→ **Given data**:

>>>>

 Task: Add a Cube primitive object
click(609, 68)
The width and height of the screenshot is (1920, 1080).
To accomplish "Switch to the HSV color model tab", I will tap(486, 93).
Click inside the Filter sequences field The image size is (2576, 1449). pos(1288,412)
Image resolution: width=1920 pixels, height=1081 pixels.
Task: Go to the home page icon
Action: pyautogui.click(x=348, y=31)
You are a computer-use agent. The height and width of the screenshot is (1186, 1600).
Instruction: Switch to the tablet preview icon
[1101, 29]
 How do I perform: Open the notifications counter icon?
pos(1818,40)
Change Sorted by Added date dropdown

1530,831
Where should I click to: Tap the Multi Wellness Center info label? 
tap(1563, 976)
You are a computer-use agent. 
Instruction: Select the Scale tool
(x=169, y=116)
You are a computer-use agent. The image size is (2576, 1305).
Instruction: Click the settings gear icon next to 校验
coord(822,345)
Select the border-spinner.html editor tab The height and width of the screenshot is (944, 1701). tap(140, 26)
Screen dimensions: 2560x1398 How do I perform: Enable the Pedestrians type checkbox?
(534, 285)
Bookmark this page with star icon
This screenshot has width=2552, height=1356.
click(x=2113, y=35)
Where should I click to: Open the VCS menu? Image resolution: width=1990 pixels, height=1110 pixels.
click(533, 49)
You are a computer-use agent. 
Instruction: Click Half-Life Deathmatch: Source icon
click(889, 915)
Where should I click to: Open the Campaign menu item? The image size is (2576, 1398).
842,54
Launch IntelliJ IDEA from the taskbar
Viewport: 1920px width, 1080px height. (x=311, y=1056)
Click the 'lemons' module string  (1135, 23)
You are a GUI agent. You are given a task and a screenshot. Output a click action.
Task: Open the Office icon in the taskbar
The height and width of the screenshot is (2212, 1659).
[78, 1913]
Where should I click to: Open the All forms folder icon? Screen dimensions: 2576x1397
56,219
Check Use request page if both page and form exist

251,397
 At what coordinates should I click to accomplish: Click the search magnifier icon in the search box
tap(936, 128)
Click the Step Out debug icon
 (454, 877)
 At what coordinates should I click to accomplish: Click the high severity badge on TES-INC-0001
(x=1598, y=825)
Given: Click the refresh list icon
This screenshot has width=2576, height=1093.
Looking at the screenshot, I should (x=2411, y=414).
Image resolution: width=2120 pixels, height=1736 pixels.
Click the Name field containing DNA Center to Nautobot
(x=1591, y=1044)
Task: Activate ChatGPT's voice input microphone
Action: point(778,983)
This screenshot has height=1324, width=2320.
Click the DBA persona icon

<<<<

→ **Problem to work on**:
In the data above, copy every line where the string "agent" appears.

→ **Reply to the task**:
You are a computer-use agent. The height and width of the screenshot is (1186, 1600).
You are a computer-use agent. 
You are a computer-use agent. The image size is (2576, 1305).
You are a computer-use agent. 
You are a GUI agent. You are given a task and a screenshot. Output a click action.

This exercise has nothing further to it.